Background

Disorders of the brain, i.e. mental and neurological conditions, impose a tremendous socioeconomic burden on European society and are among the leading causes of disability and death. In 2010, it was estimated that approximately 179 million Europeans were living with brain disease (Gustavsson et al, 2010). Recent figures provided by the OECD estimated that in 2015 ill mental health alone cost the EU more than 600 billion euros (OECD, 2018). Data released by the JAMA Psychiatry in 2015 indicated that 14,3% of deaths worldwide were attributable to mental disorders (Walker et al, 2015). What is more, the Lancet recently estimated that neurological conditions were the cause of 16,8% of global deaths in 2015 (GBD 2015 Neurological Disorders Collaborator Group, 2017).

In light of the above, robust measures must be jointly taken by EU governments, patient groups, caregivers and scientific communities across Europe to address the problem caused by brain disorders.

Stakeholders need to address the societal problems associated with brain conditions. The need to enhance cross-border cooperation between national policymakers to define key priorities, which will ultimately benefit people living with mental or neurological conditions is more imperative than ever.

The academic and the general public, as well as relevant state institutions, need more information on good practices related to basic and clinical research in the field of neuroscience to ensure better prevention, diagnosis and treatment of neurological and psychiatric disorders.

The “Share4Brain” project

It aims to bring together patients, brain researchers, scientists, clinicians and carers at the national and EU levels and provide them with the skills and knowledge necessary to promote brain research and raise awareness about the societal impact of brain diseases.

Representatives of the above groups will meet on multiple occasions during the life-cycle of the project to share good practices, exchange perspectives on effective advocacy strategies and learn how to engage with decision-makers at national and EU levels.

Furthermore, the project aims to bring them together within National Brain Councils (NBCs), thereby uniting all stakeholders involved in brain research within transversal platforms that operate at country level. This will enable them to speak with a single voice when addressing societal problems associated with brain conditions.
The “Share4Brain” will aim to enhance cross-border cooperation between NBCs to define key priorities for National Brain Plans, which will ultimately benefit people living with mental or neurological conditions.

Our goal is to draw the attention of the academic and the general public, as well as relevant state institutions, to the importance of the development of basic and clinical research in the field of neurosciences, as well as to ensure, by integrating all levels of research, better prevention, better diagnosis and better treatment of patients suffering from neurological and psychiatric disorders.

During the second year, we will prepare the “Share4Brain good practice compilation for Brain Education in Europe”.

The European Brain Council (EBC) will share results of European level research for the Brain.

Several Focus Groups organized by representatives of the partners aimed at familiarizing the participants with their work will be facilitated during each transnational meeting.
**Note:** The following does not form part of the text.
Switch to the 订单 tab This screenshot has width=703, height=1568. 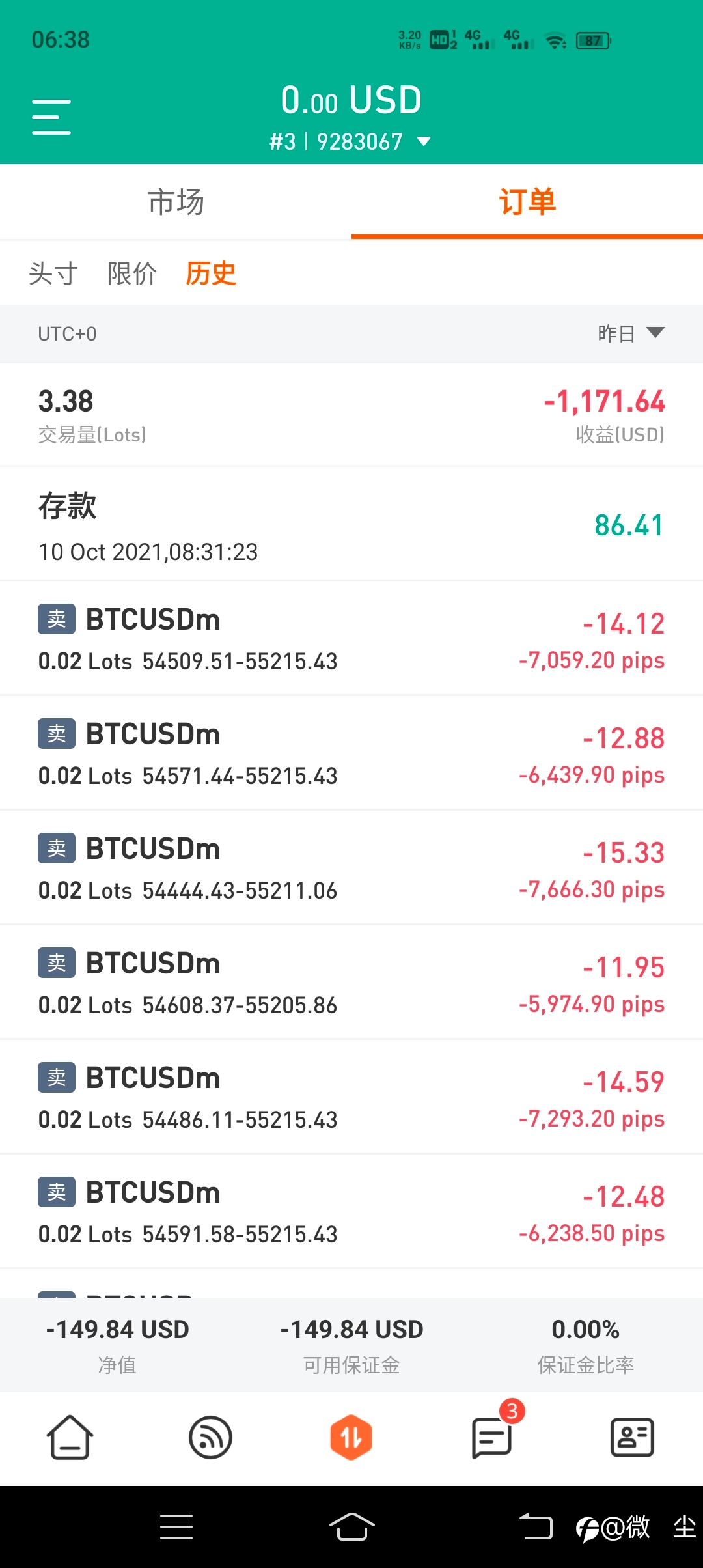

Furthermore, a Webinar on relevant EU policies impacting brain research as well as on how to engage with the European Institutions will be organized as part of the project.
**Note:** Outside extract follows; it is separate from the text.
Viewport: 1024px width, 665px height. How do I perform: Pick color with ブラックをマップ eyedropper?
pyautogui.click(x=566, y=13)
Lastly, various meetings, focus groups and webinars will be held to enable the participants to share their perspectives on priorities that should be included in National Brain Plans. Also, all stakeholders will be invited to share good practices and examples of brain advocacy strategies in which they themselves have been involved. During these events, the participants will be introduced to various cases constituting effective brain health advocacy strategies.

Patients will be invited to participate in a Patient Advisory Board (PAB). We will encourage the involvement of people living with brain disorders.